Y entonces se fijó en el tebeo.

Tiny recordó a Danny diciendo Y ni te acerques a mi tebeo nuevo, pero ni por esas. Sin hacer caso a la advertencia de su hermano mayor, cosa que por otra parte se dan muy buena maña para no hacer todos los hermanos pequeños, el temerario Tiny se acercó al tebeo. Lo cogió, le echó una ojeada, vio al tipo vestido de negro que aparecía en la portada.

—Gu, qué feo feo... —dijo Tiny, o al menos dijo algo parecido, con su media lengua de trapo. No sabía hablar muy bien todavía, pero el tipo del tebeo era tan espantoso que no había que tener doscientos trece años para darse cuenta de que era más feo que Godzilla una tarde de de dolor de muelas.

Tiny sacó el tebeo de la bolsa de plástico, por poquito no lo rompe cuando se le quedó pegado en los dedos un trozo de fixo, y lo colocó sobre la mesa y después de mirarlo un rato boca abajo, lo abrió como había visto que papá abría el periódico durante el desayuno.
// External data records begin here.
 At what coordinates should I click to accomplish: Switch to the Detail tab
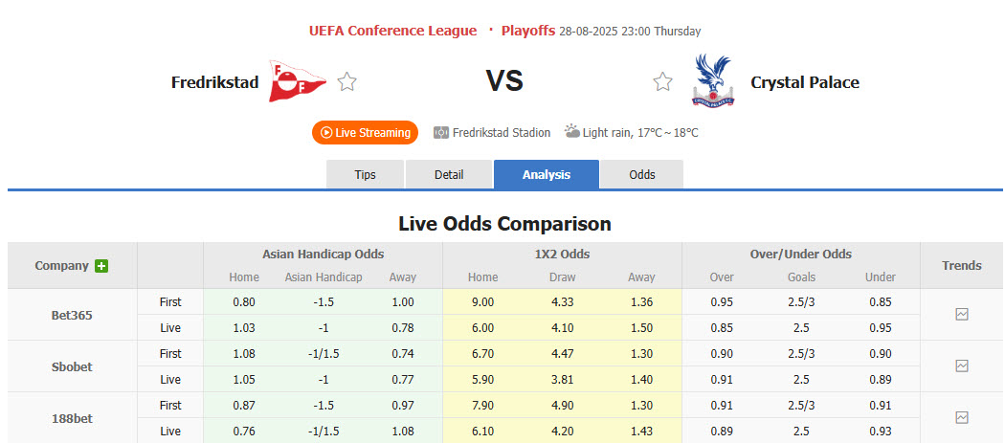449,175
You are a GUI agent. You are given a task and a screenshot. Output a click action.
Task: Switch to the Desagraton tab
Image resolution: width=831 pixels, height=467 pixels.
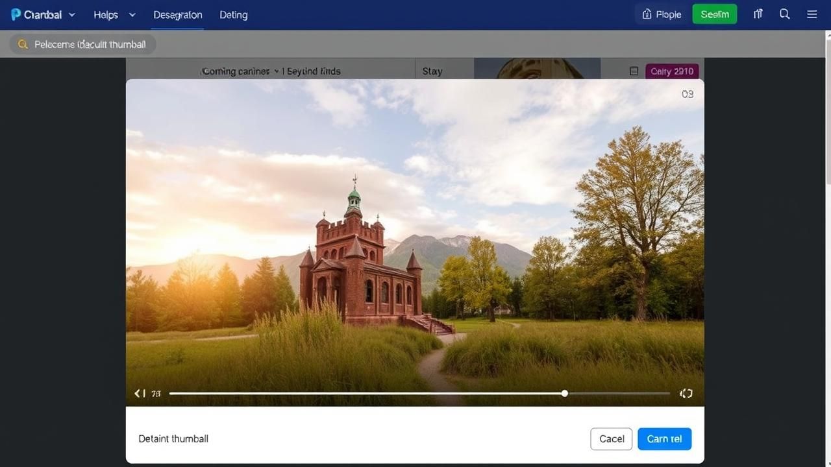coord(177,14)
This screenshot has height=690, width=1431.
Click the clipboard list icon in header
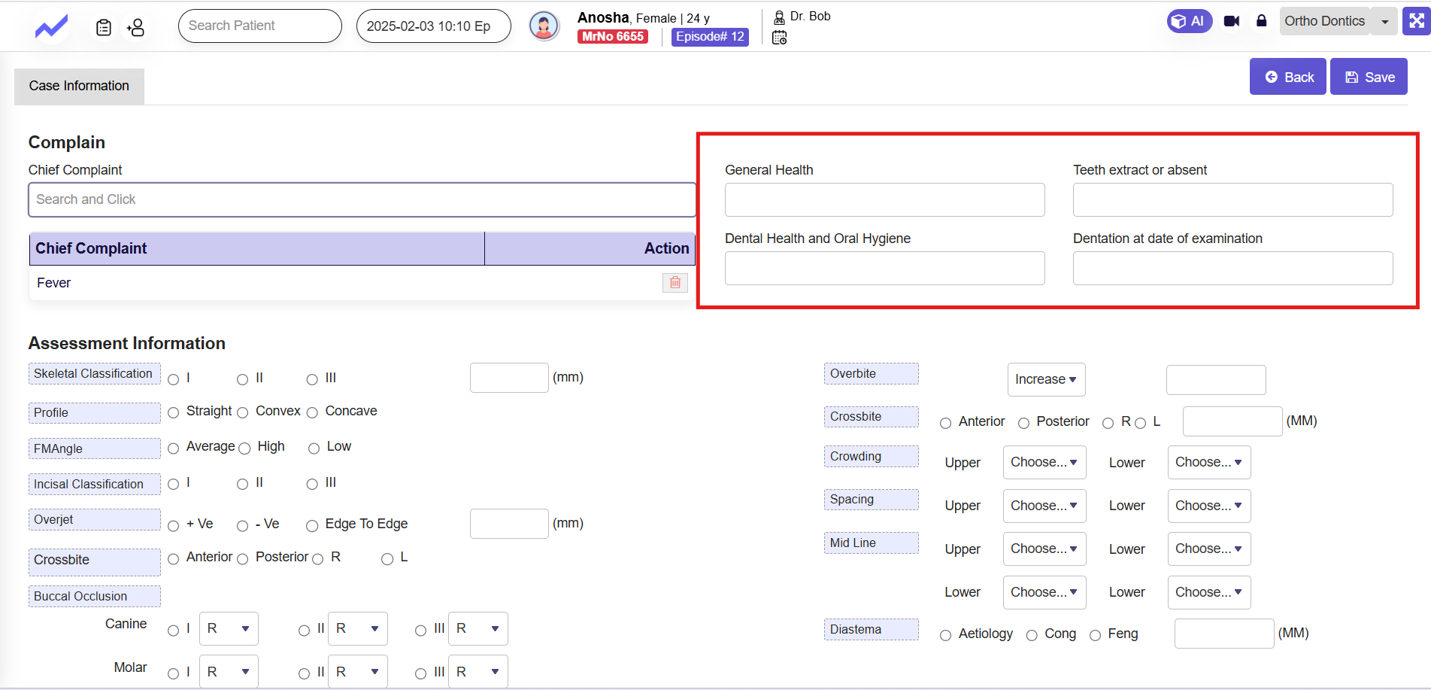pos(104,28)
Tiny fue pasando las hojas del tebeo... Como era pequeñito y no sabía leer ni nada, no pudo darse cuenta de que el tebeo era algo especial. Tan especial tan especial, que estaba en blanco, sin dibujos. Y es que el tebeo que el hombre misterioso de la librería le había regalado a Danny no tenía dibujados más que los recuadros en blanco de las viñetas.

Tiny se volvió hacia un cubilete donde sus hermanos mayores almacenaban un puñado de lápices, los que Danny utiliza para hacer garabatos que consideraba obras de arte y Laurie para morder mientras se comía el coco intentando solucionar los problemas de mates. Cogió uno.

—Gu. A pintá, a pintá...

O algo así fue lo que dijo. La intención, por lo menos, estaba clara: Tiny creyó que era un libro para colorear y no un tebeo un tanto... extraño.

Abrió el tebeo por una página al azar. Le dio la vuelta, porque en el último momento le dio la impresión de que estaba boca abajo. Pasó un par de páginas, eligió una porque le dio la gana que fuera esa, y alzó el lápiz que era rojo y tenía ya sacada la punta. Acercó la mano a la hoja blanca.